Sierra Leone floods. Photos by Society For Climate Change

Freetown, Sierra Leone | AFP | Sierra Leone began a week of mourning Wednesday as it emerged that 105 children were among more than 300 people who perished in mudslides and torrential flooding, in one of the country’s worst natural disasters.

With 600 people still missing in Freetown, President Ernest Bai Koroma described the humanitarian challenge ahead as “overwhelming”.

He said flags would fly at half-mast and called for urgent help after visiting the devastated hilltop community of Regent on Tuesday.

Aid organisations meanwhile warned that the rainy season was not yet over and that more flooding could arrive at any moment in the west African coastal city of around a million people.

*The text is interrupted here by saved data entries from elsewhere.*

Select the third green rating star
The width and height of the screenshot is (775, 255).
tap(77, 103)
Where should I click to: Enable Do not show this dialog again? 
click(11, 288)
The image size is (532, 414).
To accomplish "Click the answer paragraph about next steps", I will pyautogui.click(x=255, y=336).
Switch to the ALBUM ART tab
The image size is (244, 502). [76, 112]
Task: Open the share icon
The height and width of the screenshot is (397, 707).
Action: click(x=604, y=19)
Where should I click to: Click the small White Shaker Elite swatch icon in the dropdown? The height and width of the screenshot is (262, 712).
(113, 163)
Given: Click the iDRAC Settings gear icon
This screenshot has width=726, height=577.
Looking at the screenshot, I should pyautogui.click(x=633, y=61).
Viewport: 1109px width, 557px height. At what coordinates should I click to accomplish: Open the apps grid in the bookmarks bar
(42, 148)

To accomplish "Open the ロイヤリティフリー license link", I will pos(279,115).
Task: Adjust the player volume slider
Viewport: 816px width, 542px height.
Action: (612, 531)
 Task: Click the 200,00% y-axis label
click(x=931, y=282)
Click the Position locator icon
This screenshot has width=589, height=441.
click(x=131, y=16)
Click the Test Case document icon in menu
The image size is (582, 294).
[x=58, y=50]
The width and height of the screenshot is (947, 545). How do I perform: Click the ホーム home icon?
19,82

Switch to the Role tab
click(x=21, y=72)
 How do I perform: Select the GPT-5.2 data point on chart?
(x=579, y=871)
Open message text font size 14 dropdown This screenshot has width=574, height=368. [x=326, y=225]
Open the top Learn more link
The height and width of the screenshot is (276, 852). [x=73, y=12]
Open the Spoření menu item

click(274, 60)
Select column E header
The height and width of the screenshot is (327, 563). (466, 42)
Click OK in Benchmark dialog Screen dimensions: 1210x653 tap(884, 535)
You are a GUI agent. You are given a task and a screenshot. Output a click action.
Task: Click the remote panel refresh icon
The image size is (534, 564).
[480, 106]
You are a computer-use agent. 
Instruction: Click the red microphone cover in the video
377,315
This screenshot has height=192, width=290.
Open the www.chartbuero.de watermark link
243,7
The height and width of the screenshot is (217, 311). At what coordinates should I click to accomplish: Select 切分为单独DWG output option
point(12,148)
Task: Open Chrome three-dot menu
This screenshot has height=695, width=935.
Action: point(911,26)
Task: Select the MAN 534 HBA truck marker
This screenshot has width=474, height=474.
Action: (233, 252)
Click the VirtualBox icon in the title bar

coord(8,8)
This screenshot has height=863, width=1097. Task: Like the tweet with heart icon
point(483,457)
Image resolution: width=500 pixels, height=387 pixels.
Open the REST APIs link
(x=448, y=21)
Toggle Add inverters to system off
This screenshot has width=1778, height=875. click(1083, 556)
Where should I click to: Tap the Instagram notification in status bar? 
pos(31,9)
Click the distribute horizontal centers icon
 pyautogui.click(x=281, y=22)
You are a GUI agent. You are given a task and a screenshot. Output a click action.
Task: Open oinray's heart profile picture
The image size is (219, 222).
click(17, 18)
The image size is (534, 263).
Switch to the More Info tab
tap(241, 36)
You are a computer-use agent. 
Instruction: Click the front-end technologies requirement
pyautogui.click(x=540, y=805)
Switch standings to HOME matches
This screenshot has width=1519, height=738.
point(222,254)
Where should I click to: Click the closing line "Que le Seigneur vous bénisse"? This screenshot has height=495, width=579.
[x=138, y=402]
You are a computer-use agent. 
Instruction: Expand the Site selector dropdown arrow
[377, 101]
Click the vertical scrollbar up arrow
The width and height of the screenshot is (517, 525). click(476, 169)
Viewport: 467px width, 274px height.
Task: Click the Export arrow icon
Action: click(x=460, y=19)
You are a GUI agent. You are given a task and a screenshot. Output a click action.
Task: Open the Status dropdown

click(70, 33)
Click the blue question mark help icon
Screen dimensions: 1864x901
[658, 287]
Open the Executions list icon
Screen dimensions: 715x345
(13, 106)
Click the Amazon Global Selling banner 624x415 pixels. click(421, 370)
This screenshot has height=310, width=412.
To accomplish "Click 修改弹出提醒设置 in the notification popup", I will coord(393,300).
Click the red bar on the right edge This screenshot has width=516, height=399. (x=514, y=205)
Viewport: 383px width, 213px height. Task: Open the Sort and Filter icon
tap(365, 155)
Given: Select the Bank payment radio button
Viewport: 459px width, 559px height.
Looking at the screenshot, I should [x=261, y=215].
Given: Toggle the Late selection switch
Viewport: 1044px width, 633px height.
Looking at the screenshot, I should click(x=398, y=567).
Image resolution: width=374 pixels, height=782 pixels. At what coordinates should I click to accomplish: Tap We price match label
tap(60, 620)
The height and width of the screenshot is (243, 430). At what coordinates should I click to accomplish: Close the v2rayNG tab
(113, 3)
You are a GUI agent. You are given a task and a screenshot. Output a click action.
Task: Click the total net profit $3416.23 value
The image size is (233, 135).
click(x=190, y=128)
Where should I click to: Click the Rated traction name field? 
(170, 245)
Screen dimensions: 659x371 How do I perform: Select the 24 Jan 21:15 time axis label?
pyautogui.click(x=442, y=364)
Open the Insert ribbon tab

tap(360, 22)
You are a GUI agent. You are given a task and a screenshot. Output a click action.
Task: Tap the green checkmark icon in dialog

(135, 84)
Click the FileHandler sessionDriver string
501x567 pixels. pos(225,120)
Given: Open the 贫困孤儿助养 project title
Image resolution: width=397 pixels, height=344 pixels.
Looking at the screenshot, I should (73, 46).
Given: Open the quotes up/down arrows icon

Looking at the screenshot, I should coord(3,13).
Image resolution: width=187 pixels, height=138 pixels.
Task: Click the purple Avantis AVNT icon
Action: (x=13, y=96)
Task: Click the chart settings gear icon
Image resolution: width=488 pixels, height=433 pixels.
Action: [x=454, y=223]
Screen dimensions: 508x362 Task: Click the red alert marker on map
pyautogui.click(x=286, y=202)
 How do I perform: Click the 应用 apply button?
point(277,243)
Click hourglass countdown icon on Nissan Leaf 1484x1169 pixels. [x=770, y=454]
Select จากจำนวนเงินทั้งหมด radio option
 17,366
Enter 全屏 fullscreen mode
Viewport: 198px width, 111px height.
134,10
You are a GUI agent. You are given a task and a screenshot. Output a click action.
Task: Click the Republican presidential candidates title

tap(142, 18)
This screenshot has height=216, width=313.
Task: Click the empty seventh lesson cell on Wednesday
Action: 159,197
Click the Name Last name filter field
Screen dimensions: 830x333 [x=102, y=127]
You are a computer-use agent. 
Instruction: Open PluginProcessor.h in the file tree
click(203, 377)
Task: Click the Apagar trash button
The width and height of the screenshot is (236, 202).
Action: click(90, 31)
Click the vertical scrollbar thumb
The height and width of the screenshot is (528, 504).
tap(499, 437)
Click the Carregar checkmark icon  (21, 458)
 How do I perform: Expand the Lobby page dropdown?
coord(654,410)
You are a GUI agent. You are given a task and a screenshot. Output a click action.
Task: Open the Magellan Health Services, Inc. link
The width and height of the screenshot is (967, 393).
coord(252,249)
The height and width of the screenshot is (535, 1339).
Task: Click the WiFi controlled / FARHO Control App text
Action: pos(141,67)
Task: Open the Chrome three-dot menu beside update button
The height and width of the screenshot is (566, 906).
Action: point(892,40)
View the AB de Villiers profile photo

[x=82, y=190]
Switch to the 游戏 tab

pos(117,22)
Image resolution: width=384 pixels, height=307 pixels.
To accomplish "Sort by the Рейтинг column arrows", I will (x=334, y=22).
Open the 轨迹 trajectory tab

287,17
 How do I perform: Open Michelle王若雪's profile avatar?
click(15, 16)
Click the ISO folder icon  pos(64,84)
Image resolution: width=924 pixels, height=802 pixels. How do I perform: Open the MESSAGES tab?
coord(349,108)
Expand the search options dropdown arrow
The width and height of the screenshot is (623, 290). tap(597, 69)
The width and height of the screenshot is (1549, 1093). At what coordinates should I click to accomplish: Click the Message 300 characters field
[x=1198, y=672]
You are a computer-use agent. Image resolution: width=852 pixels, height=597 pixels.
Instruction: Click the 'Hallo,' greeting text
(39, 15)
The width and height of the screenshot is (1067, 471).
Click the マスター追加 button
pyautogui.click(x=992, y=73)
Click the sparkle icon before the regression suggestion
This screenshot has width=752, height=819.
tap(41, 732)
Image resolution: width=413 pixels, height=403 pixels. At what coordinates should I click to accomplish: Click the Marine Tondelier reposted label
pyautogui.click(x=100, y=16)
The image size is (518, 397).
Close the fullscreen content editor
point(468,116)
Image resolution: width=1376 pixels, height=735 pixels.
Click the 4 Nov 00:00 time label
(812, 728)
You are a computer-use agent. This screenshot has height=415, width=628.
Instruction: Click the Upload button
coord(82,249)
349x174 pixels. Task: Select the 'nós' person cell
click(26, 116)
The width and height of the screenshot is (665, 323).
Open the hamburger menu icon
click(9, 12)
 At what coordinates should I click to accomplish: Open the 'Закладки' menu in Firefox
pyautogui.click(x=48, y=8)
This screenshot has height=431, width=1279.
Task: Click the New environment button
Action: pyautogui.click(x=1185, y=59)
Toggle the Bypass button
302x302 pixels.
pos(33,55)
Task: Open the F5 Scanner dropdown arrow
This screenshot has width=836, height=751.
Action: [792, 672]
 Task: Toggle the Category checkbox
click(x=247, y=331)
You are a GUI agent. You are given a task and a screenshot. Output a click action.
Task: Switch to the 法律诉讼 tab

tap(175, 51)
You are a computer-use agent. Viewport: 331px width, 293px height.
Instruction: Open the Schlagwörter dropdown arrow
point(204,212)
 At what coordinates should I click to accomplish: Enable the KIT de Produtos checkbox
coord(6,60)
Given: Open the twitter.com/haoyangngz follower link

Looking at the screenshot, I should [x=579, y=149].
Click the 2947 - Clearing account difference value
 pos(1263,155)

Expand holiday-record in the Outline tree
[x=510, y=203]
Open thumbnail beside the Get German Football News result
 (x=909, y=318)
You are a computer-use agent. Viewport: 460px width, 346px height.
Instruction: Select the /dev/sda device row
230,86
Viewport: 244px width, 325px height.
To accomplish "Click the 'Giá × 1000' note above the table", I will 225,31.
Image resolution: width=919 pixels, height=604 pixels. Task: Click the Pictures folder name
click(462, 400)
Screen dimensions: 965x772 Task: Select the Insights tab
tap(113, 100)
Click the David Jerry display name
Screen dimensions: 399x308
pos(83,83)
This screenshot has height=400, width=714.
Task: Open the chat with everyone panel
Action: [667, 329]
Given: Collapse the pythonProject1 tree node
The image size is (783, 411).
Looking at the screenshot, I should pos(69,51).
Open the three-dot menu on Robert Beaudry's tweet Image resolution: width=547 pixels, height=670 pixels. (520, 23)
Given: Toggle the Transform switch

Officials at Freetown’s central morgue said Wednesday that 105 of the more than 300 officially dead were children. An independent but unofficial morgue estimate put the toll at 400 dead.

The government of Sierra Leone, one of the poorest countries in the world, has promised relief for what the Red Cross says is more than 3,000 people left homeless by the disaster.

The authorities have opened an emergency response centre in Regent and registration centres to count those left on the streets.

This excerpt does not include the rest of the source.